◆ **Extracted text**:
========================================================================

While the Pathway programming framework comes with advanced functionalities such as [classifiers](https://pathway.com/developers/showcases/lsh/lsh_chapter1) or [fuzzy-joins](https://pathway.com/developers/showcases/fuzzy_join/fuzzy_join_chapter1), it is essential to master the basic operations at the core of the framework.
As part of this survival guide, we are going to walk through the following topics:
* [Select and notations](#select-and-notations)
* [Manipulating the table](#manipulating-the-table)
* [Working with multiples tables: union, concatenation, join](#working-with-multiple-tables-union-concatenation-join)
* [Updating](#updating)
* [Computing](#operations)

If you want more information you can see our complete [API docs](https://pathway.com/developers/documentation/api-docs/pathway) or some of our [tutorials](https://pathway.com/developers/tutorials/suspicious_activity_tumbling_window).

========================================================================

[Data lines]
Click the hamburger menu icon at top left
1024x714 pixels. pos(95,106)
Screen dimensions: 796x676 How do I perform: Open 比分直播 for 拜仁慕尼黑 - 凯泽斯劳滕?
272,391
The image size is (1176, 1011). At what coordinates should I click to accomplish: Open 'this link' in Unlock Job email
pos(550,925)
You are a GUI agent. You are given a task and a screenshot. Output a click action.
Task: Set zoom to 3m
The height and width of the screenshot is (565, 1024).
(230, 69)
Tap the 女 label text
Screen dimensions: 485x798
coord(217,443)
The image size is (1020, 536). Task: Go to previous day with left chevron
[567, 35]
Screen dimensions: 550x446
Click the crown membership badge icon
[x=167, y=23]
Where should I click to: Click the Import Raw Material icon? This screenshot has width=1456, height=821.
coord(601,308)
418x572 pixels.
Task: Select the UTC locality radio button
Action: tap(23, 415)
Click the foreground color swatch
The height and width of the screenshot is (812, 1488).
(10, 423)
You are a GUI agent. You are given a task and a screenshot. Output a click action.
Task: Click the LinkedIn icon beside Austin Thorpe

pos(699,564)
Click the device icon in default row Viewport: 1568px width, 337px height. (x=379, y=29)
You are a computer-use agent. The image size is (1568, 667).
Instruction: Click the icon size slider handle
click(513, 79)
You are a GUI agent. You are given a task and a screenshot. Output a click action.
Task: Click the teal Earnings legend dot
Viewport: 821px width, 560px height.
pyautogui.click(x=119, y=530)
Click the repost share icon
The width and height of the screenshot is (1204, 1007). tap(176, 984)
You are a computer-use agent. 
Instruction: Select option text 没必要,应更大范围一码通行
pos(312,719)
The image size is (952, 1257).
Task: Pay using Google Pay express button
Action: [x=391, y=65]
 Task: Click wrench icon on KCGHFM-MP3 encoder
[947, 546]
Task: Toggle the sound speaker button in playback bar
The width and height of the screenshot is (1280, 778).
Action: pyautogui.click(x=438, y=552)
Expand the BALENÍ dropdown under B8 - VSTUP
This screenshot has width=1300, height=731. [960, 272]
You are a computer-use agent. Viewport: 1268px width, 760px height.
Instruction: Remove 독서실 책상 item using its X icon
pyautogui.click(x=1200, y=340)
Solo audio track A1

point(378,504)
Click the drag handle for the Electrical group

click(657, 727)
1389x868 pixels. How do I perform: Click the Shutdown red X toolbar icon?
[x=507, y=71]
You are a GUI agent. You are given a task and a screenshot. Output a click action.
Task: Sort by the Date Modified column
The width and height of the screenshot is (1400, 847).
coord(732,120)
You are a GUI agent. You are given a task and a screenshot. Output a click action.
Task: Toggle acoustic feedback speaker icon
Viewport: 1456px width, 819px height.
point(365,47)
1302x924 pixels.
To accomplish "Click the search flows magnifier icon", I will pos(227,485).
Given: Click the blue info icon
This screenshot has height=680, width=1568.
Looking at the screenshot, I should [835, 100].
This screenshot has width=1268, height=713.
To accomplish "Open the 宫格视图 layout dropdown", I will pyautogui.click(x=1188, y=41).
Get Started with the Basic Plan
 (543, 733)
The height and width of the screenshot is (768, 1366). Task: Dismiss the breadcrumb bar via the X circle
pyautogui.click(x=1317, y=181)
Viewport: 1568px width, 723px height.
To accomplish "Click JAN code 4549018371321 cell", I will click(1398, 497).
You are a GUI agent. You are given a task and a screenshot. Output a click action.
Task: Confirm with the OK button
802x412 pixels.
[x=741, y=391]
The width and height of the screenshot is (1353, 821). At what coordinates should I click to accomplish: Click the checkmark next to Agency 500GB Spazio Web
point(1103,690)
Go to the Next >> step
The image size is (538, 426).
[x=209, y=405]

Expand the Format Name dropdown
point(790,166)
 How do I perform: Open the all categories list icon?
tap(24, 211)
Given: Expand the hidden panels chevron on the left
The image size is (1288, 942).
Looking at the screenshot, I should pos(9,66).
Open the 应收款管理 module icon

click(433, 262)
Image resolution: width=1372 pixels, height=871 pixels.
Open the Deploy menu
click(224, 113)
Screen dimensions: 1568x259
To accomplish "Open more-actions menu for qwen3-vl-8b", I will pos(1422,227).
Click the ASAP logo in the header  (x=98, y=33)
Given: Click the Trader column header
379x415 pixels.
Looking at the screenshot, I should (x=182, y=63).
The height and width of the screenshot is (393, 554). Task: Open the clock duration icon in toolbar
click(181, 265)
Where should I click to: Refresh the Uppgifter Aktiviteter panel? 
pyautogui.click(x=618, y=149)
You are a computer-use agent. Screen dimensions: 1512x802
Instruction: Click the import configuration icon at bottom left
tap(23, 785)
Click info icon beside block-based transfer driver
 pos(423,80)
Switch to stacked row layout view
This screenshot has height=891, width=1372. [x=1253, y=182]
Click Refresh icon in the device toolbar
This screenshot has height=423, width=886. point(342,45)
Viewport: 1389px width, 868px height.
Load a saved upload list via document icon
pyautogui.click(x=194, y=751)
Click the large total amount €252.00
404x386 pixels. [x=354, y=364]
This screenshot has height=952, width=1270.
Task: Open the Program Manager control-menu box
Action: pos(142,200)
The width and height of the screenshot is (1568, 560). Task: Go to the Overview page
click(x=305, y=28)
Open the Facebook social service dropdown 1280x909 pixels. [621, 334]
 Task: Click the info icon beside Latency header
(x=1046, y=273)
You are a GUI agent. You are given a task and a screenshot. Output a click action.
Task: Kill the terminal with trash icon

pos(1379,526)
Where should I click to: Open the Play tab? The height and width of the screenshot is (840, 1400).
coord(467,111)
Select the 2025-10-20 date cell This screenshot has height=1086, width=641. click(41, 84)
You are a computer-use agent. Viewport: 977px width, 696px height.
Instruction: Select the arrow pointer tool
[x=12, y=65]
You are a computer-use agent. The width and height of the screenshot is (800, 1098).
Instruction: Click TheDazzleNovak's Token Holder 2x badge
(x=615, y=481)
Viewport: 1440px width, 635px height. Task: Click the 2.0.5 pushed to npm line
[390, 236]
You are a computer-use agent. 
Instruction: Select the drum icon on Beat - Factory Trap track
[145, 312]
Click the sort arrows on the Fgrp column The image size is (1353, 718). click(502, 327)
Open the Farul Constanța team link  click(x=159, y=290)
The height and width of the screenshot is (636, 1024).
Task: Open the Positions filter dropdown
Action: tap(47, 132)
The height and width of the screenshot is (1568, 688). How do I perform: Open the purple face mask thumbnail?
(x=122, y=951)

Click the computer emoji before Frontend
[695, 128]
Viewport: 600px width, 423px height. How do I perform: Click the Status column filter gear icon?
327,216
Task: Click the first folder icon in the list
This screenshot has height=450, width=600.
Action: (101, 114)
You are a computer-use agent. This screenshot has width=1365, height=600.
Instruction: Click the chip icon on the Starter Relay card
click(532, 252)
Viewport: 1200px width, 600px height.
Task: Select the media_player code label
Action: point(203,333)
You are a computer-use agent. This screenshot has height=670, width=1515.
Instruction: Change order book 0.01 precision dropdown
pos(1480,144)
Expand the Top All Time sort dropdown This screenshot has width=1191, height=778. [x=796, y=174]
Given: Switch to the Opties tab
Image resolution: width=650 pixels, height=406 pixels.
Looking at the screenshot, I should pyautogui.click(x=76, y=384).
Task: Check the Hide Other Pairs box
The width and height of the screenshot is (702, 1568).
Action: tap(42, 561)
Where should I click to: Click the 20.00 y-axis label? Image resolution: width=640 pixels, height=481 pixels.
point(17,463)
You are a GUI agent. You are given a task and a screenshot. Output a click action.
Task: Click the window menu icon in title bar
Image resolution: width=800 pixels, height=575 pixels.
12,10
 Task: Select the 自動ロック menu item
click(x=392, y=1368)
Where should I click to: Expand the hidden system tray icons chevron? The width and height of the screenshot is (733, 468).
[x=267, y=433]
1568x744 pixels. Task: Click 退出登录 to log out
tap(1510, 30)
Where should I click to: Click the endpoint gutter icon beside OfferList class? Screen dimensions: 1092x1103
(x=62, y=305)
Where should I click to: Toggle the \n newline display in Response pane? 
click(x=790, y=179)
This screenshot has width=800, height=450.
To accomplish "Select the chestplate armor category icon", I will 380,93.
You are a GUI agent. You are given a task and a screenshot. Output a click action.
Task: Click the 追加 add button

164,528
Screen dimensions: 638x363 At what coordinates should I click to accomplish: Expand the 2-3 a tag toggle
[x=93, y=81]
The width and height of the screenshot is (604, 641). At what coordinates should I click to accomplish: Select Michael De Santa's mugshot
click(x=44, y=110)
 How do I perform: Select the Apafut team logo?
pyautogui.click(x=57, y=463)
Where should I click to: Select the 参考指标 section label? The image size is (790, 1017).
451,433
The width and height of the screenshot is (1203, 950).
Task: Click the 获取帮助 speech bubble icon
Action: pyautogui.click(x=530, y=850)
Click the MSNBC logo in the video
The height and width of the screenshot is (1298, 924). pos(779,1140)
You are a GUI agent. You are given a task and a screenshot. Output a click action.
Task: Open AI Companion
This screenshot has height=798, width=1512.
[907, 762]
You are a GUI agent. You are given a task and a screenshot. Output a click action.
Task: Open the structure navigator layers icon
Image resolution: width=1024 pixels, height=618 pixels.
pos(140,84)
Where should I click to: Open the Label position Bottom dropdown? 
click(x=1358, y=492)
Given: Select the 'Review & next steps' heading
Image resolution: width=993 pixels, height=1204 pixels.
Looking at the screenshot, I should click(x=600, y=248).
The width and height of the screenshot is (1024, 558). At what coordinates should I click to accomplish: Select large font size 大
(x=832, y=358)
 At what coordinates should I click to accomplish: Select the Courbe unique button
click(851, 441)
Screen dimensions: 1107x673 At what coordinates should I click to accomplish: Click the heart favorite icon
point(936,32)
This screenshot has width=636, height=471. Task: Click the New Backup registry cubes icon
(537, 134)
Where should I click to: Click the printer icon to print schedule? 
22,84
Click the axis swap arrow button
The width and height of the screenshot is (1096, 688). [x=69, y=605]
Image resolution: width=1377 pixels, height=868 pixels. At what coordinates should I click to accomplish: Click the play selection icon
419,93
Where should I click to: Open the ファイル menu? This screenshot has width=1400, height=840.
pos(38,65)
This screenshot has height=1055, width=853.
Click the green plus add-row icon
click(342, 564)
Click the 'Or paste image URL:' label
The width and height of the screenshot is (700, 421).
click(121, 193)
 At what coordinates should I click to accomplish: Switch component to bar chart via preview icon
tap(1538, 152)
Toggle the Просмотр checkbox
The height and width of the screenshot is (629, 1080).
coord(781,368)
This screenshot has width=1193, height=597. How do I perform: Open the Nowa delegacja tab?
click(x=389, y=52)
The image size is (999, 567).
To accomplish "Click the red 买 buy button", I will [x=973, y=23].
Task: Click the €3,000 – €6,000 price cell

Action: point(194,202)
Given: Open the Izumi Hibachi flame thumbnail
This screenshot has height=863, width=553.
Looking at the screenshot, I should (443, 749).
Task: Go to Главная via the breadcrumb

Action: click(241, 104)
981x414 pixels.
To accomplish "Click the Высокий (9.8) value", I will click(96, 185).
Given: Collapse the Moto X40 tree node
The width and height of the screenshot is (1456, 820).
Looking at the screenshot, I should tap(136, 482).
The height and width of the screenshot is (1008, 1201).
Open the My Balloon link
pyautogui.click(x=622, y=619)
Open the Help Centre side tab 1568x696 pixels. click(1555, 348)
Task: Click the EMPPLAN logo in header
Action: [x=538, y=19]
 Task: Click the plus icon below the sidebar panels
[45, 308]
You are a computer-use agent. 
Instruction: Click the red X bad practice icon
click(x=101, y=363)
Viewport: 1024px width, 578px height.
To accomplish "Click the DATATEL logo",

========================================================================

◆ **What this exercise asks**:
**A.** Can you reproduce a passage of the Pathway survival guide word for word, beginning at the words "As part of this" and stopping after "[Manipulating the table](#manipulating-the-table)"?
**B.** In the Pathway survival guide, what are the answers to these questions?
(i) Which two advanced functionalities of the framework are named?
(ii) Which topic is listed immediately after "Updating"?
(iii) Which two resources are suggested for more information?
**C.** How would you continue the Pathway survival guide from where it stops?
The material comes from a separate source unrelated to the Pathway guide.

◆ **Set of answers**:
**A.**
As part of this survival guide, we are going to walk through the following topics:
* [Select and notations](#select-and-notations)
* [Manipulating the table](#manipulating-the-table)

**B.**
(i) Classifiers and fuzzy-joins.
(ii) Computing.
(iii) The complete API docs and some of the tutorials.

**C.**
## Prerequisite

Be sure to import Pathway, and we need some tables:

In [1]:
import pathway as pw

t_name = pw.debug.table_from_markdown(
    """
    | name
 1  | Alice
 2  | Bob
 3  | Carole
 """
)
t_age = pw.debug.table_from_markdown(
    """
    | age
 1  | 25
 2  | 32
 3  | 28
 """
)
t_david = pw.debug.table_from_markdown(
    """
    | name  | age
 4  | David | 25
 """
)

We can display a snapshot of our table (for debugging purposes) using `pw.debug.compute_and_print()`:

In [2]:
pw.debug.compute_and_print(t_name)

            | name
^2TMTFGY... | Alice
^YHZBTNY... | Bob
^SERVYWW... | Carole


In the following we will omit this for clarity reasons but keep in mind that it is required to print the actual data at a given time.

## Select and notations

 The main way to manipulate a table in Pathway is by using the `select` operation.

 * **The dot notation**: we can use `select` to select a particular column and we can use the dot notation to specify the name of the column. For example, we can access the column "name" of our `t_extra` table:

In [3]:
t_david.select(t_david.name)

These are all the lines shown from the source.